Cette prudence est alimentée par plusieurs préoccupations bien connues, notamment l’inflation, l’abordabilité du logement et la hausse des prix de l’essence. Pour situer ces résultats dans un contexte plus large, consultez les données sur l’inflation de la Banque du Canada. Pour en savoir plus sur notre suivi de la confiance économique, lisez notre mise à jour de janvier 2026 sur la confiance économique.

Economic Confidence Canadian Economy

Faits saillants

  • Les perceptions de l’économie nationale demeurent largement négatives : 61% des Canadiens décrivent l’économie canadienne comme mauvaise ou très mauvaise, tandis que 33% la décrivent comme bonne ou très bonne.
  • Les perspectives restent plus négatives que positives : 43% s’attendent à ce que l’économie se détériore au cours des six prochains mois, comparativement à 15% qui s’attendent à une amélioration.
  • Les finances des ménages résistent mieux que la perception de l’économie dans son ensemble : 60% évaluent la situation financière actuelle de leur ménage comme bonne ou très bonne, même si les attentes de détérioration demeurent plus élevées que les attentes d’amélioration.
  • Les intentions de dépenses montrent une légère amélioration : 24% prévoient dépenser davantage au cours des six prochains mois, tandis que 30% prévoient dépenser moins.
  • Les prix du carburant ajoutent de la pression sur les budgets des ménages : 72% indiquent que la hausse des prix de l’essence et du diesel a eu un impact négatif sur leurs finances personnelles.
  • Le logement demeure un point de pression variable selon les régions : les perceptions des prix de l’immobilier varient considérablement à travers le pays, mais les changements du marché semblent freiner l’activité, particulièrement chez les acheteurs potentiels.

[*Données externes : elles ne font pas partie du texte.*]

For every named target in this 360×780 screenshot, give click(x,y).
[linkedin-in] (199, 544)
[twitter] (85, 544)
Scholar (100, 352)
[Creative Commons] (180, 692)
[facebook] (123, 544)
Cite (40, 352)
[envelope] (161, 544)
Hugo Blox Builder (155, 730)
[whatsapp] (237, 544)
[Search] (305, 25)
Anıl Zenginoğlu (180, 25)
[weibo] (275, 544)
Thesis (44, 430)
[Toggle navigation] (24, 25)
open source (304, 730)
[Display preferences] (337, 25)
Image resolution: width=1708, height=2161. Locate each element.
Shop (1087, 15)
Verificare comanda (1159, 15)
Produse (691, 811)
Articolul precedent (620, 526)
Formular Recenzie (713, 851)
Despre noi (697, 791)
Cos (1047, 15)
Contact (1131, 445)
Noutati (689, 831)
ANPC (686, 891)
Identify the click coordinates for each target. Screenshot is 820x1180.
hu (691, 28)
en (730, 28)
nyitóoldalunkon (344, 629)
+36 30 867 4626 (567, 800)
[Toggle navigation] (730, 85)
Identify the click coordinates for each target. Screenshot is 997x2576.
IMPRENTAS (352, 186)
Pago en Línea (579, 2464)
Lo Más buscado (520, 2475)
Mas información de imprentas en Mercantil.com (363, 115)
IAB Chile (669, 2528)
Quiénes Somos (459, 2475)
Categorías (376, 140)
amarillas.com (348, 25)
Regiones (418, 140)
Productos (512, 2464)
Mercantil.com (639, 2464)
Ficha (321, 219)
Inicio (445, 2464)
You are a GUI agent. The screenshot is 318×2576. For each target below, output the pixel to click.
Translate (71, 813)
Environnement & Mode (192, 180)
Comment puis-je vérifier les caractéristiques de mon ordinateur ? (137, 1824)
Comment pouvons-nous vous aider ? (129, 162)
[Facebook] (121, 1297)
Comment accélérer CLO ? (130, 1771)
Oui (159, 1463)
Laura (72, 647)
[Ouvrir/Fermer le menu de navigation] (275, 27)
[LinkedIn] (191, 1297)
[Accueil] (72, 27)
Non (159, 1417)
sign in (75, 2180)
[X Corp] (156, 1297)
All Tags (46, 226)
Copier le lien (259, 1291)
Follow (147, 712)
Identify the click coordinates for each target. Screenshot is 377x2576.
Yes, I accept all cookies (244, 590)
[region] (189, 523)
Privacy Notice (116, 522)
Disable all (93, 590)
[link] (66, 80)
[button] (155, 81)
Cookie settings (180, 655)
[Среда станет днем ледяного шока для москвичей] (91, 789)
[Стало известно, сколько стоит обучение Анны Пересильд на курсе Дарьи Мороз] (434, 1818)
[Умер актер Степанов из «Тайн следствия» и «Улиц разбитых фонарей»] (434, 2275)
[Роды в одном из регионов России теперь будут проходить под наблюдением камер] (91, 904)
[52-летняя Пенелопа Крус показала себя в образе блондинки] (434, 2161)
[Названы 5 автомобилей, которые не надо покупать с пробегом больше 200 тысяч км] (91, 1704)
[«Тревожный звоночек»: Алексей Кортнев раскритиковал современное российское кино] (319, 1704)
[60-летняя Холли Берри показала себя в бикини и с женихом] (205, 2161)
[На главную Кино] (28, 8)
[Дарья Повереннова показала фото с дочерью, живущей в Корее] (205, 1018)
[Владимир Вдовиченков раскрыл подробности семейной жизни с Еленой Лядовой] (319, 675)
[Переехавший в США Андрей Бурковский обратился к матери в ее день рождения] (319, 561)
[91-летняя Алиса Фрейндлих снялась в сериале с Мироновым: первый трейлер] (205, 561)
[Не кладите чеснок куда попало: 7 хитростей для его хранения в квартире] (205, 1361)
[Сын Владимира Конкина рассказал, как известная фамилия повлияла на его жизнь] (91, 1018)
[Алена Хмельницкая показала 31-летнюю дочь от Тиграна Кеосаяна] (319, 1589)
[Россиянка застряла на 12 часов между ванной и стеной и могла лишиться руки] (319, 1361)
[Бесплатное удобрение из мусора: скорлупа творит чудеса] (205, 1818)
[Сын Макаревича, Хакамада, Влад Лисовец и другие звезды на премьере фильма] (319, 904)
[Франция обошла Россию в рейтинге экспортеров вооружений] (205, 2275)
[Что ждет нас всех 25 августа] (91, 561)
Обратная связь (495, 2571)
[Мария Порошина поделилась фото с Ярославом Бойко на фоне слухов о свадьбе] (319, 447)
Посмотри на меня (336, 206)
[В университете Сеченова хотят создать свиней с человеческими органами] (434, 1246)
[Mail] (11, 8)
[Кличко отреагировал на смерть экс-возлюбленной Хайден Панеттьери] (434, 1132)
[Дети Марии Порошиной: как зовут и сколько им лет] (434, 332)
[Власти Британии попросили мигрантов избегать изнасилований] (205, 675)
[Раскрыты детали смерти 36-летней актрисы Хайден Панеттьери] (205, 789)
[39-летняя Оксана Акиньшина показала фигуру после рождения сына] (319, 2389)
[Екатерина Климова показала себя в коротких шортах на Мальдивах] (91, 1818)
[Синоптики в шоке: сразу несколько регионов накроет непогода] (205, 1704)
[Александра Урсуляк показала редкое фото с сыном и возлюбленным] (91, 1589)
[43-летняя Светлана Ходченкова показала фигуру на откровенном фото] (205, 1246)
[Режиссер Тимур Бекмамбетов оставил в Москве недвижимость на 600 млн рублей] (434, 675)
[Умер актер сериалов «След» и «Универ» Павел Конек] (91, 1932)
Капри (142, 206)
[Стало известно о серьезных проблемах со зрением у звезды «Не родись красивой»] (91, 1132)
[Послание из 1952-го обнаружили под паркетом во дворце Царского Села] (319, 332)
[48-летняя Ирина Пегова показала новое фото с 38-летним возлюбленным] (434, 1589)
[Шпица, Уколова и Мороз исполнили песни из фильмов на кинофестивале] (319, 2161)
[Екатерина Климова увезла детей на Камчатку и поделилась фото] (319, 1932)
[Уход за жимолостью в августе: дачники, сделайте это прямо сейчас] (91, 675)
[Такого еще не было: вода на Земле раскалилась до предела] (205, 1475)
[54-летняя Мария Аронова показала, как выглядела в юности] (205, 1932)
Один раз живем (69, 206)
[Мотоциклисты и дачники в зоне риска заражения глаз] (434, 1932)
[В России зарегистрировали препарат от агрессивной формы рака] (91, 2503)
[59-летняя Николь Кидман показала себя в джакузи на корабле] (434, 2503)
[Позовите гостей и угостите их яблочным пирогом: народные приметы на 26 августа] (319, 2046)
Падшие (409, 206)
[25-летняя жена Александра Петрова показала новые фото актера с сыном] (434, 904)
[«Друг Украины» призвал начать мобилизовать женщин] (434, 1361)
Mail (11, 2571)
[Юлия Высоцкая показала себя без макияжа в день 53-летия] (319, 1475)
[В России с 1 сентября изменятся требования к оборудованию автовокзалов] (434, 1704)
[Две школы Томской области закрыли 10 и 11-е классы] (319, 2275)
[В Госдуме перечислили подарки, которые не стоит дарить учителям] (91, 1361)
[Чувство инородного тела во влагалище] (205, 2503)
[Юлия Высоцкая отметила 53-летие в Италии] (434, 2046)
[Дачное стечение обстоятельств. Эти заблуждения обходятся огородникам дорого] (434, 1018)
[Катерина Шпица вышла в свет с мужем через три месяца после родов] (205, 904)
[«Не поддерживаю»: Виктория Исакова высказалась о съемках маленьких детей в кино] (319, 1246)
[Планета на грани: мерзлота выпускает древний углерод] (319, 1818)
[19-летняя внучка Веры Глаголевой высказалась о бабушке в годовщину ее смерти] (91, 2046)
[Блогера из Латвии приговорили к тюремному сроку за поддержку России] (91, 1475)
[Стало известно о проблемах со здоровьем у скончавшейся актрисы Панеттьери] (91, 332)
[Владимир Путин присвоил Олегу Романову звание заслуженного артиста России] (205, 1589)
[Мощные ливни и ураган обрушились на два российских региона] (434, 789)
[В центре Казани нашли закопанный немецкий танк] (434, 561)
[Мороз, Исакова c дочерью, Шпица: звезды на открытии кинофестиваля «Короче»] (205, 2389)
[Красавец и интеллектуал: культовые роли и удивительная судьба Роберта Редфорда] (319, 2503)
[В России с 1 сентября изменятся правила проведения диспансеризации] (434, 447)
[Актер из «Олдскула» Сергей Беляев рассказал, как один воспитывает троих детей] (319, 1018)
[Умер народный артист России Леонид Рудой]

Des réalités économiques qui varient selon les régions

Si le sentiment national semble se stabiliser, les résultats régionaux montrent que les pressions derrière cette prudence ne sont pas les mêmes partout. La confiance économique, les prix du carburant et les perceptions du marché immobilier varient sensiblement d’une province à l’autre, illustrant à quel point les Canadiens vivent différemment la conjoncture actuelle.

En Colombie-Britannique, la confiance demeure en territoire négatif, et le marché immobilier paraît particulièrement partagé. Les résidents sont divisés de façon égale quant à l’évolution récente des prix des propriétés : 35 % perçoivent une hausse, tandis que 35 % perçoivent une baisse.

En Alberta, les perspectives provinciales se sont affaiblies plus nettement que dans d’autres régions. Les prix du carburant pèsent aussi lourdement sur les ménages, 75 % des Albertains indiquant que la hausse des prix de l’essence et du diesel affecte négativement leurs finances personnelles.

Au Manitoba, les finances des ménages demeurent relativement stables, mais les pressions immobilières ressortent clairement. Près des trois quarts des Manitobains, soit 72 %, perçoivent une hausse des prix des propriétés dans leur secteur.

En Ontario, la pression est à la fois pratique et personnelle : 74 % des Ontariens indiquent que la hausse des prix de l’essence et du diesel affecte leurs finances, et 40 % réduisent leurs sorties sociales ou restent davantage à la maison.

Méthodologie

Ce sondage Léger a été mené en ligne auprès de 2 620 Canadiens âgés de 18 ans et plus, du 5 au 8 juin 2026, à partir du panel LEO. Les données ont été pondérées statistiquement selon les chiffres du recensement canadien. Aucune marge d’erreur ne peut être associée à un échantillon non probabiliste dans le cadre d’un sondage par panel, mais à titre de comparaison, un échantillon probabiliste de 2 620 répondants présenterait une marge d’erreur de ± 1,9 %, 19 fois sur 20.